At subthreshold voltages, persistent Na⁺ current is generated predominately in the AIS. (a) A 1-s, 70-pA current step to just subthreshold voltage elicited a large [Na⁺]_i increase in the AIS (red trace). A brief (5 ms) pulse that generated a single action potential generated a Na⁺ transient that rose sharply. (b) Subthreshold pulses of 0.3, 1.0 and 3.0 s each generated a [Na⁺]_i increase that lasted the duration of the pulse. The rapid recovery at the end of the pulses indicates that the current was active throughout. A sharply rising Na⁺ transient elicited by a train of five action potentials at 50 Hz is shown for comparison. (c) A just subthreshold, 1-s stimulus elicited a large [Na⁺]_i increase in the AIS (red trace), whereas the increase in the soma (black trace) was much smaller. The train of ten action potentials (40 Hz) caused sizable Na⁺ transients in both locations. (d) A 2-s voltage ramp from −70 to −40 mV elicited Na⁺ transients only in the axon. Interpolating along the ramp indicates that I_NaP and axonal [Na⁺]_i both began to change at the same voltage (−57 ± 6 mV, n = 5). (e) A 2-s-long voltage ramp from −70 to 0 mV elicited Na⁺ signals that were clearly detectable in soma, basal and proximal apical dendrites. With this larger ramp, the membrane current and AIS optical signals still began to change at −57 ± 5 mV (n = 21), but the signals in the soma and basal dendrites began to change at −41 ± 5 mV (n = 21).

Figure 8

Compartmental model of an action potential that matches the fast maximal rates of rise of recorded spikes and initiates in the axon without requiring a high AIS Na⁺ channel density. (a) Top left, blue line indicates τ_m versus V_m in a model based on published recordings.
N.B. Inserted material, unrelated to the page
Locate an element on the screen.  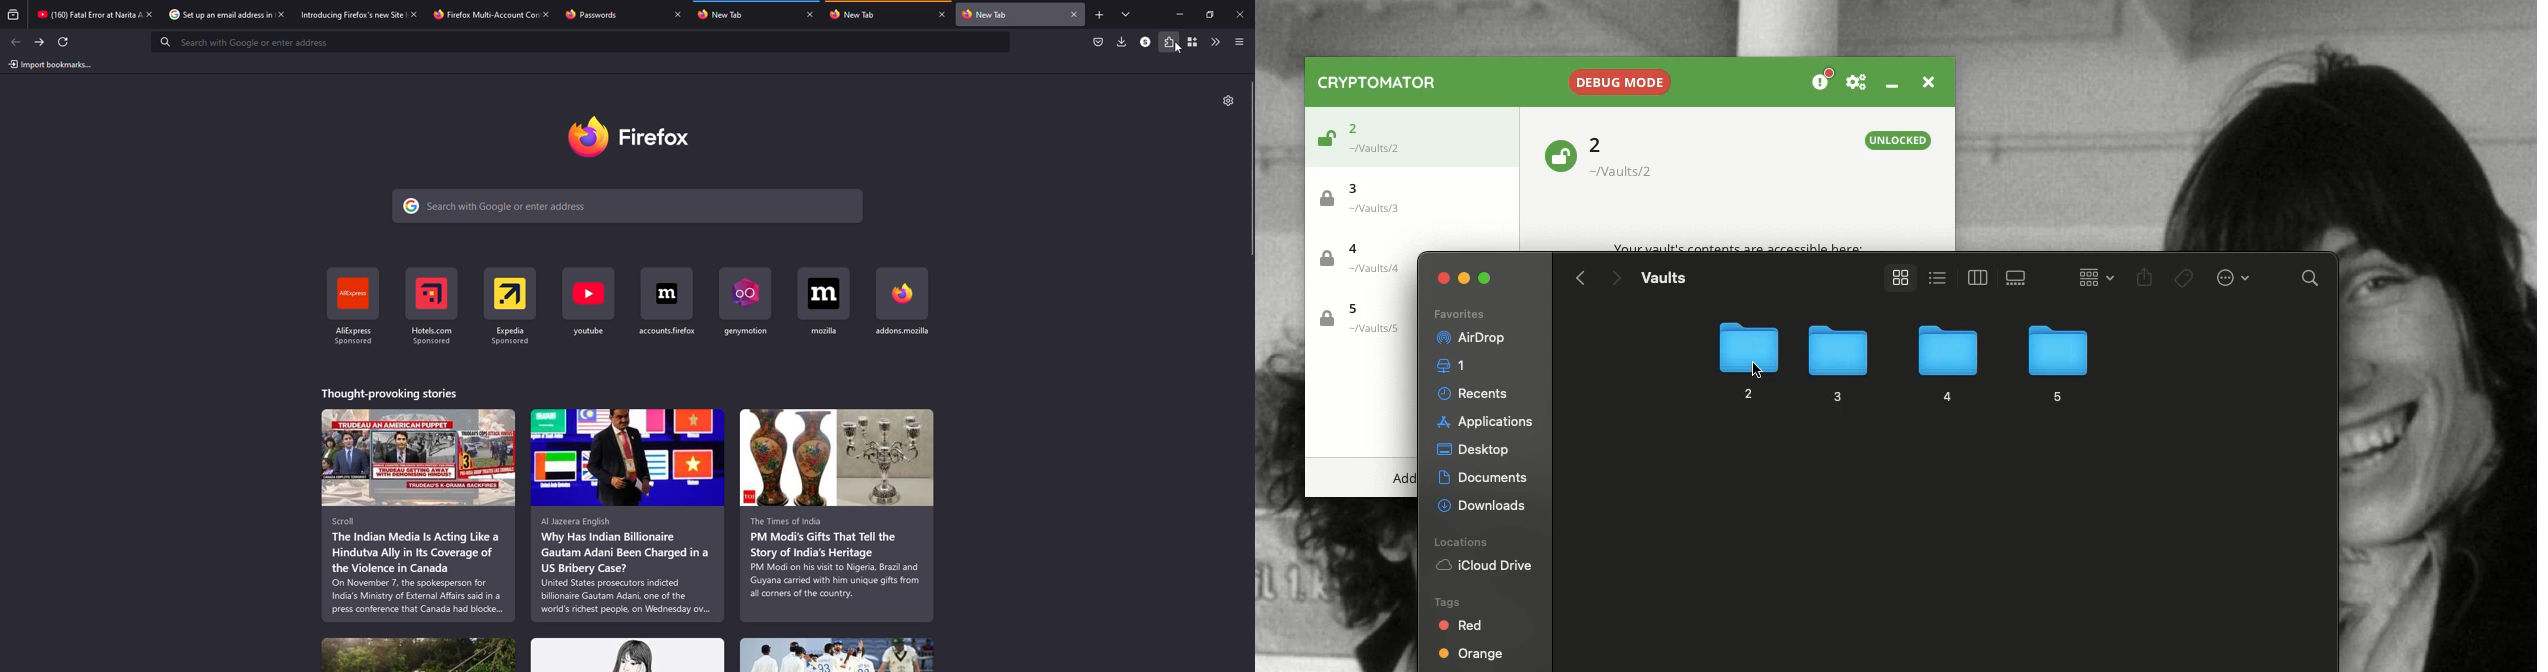
tab is located at coordinates (725, 15).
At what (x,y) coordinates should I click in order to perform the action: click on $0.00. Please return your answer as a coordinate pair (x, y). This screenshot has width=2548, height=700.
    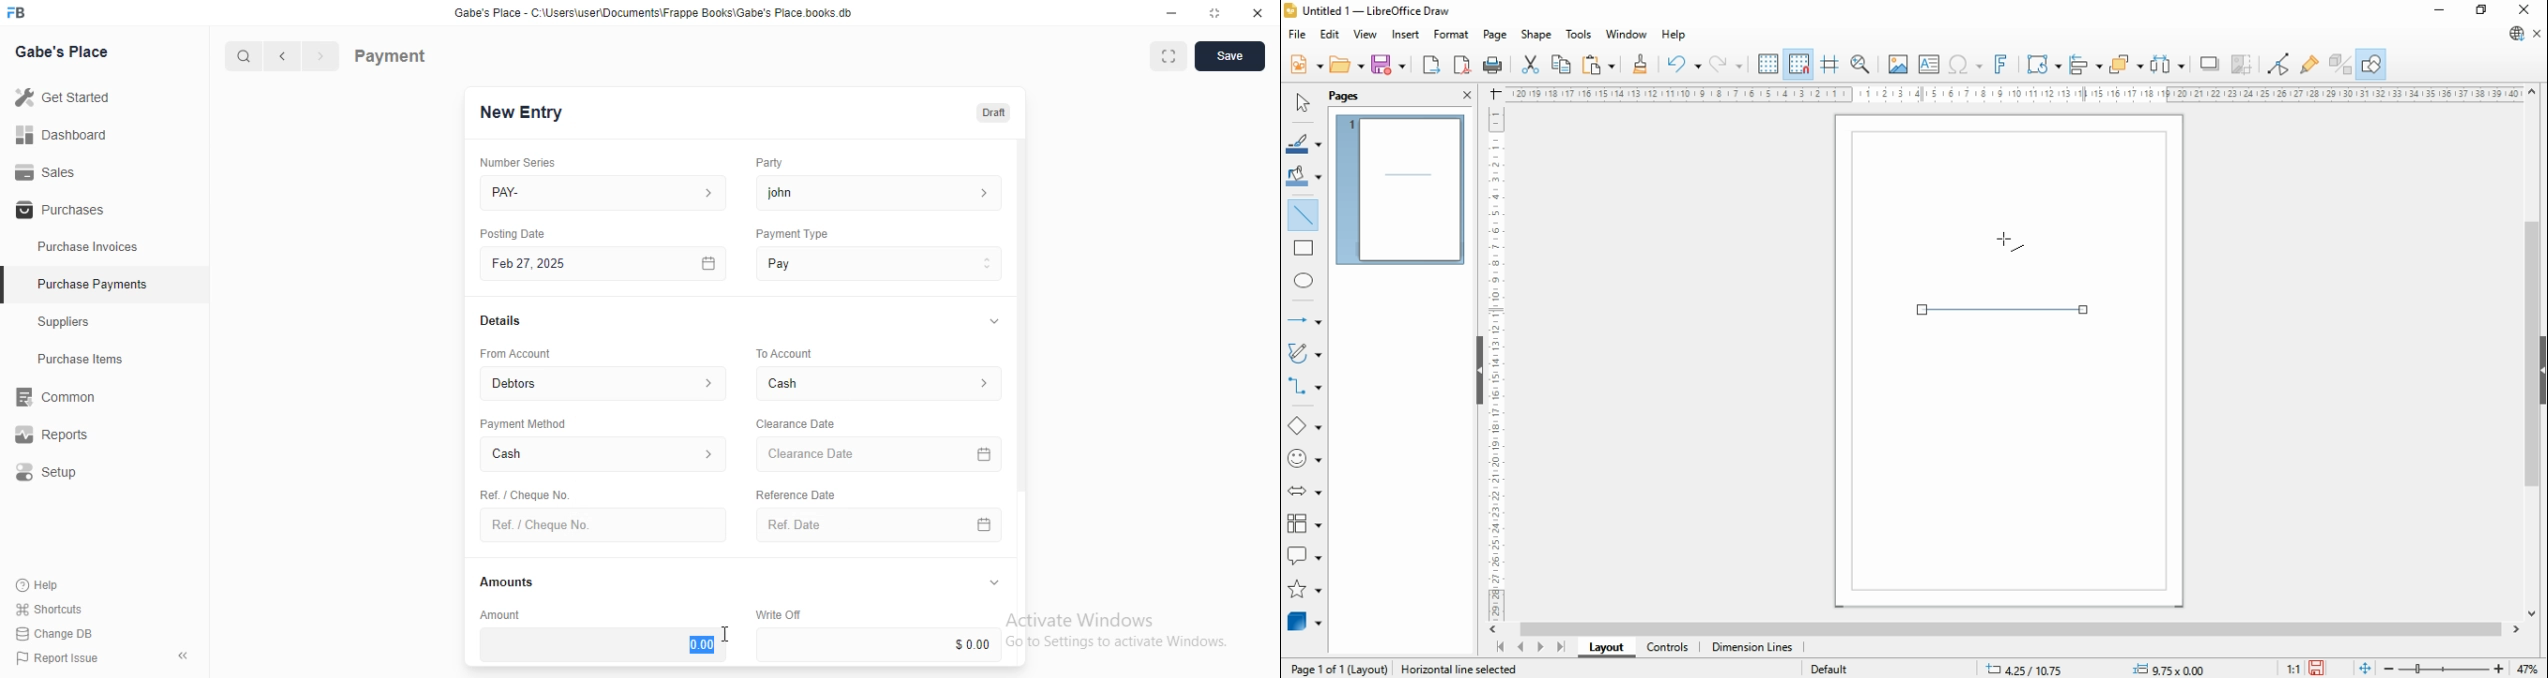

Light blue and red lines represent the same relationships using scaling factors of 0.2 and 0.05. Top right, single compartment simulations of Na⁺ currents produced by voltage steps from −100 mV to 0 mV as if recorded with an ‘open bandwidth’ amplifier (continuous line) or filtered at 2 kHz. Bottom left, axonal action potentials (left) and the first derivative of action potential voltage (right) in the models with τ_m curves as indicated. The AIS Na⁺ conductance was 500 pS µm⁻². Bottom right, maximal rate of rise versus axonal Na⁺ channel density (g_Na) if τ_m is 0 (black), using scaling factors of 0.05, 0.2 and 1 relative to the model. Dashed line indicates 1,130 V s⁻¹, the maximal measured rate of rise. (b) Effect of AIS channel density and properties on action potential initiation. Top left, with AIS g_Na as in the soma, the action potential initiated simultaneously in the soma and in the AIS. Top right, with threefold higher AIS g_Na and with shifted voltage dependence, initiation shifted to the axon. Bottom left, scaling Na⁺ channel τ_m by 0.2 in all compartments increases the rate of rise, shifts the threshold and enhances the axo-somatic delays and voltage gradients. Bottom right, with G_NaP being 5% of the total AIS Na⁺ conductance, the shifts in threshold and the axo-somatic delays and voltage gradients are greater.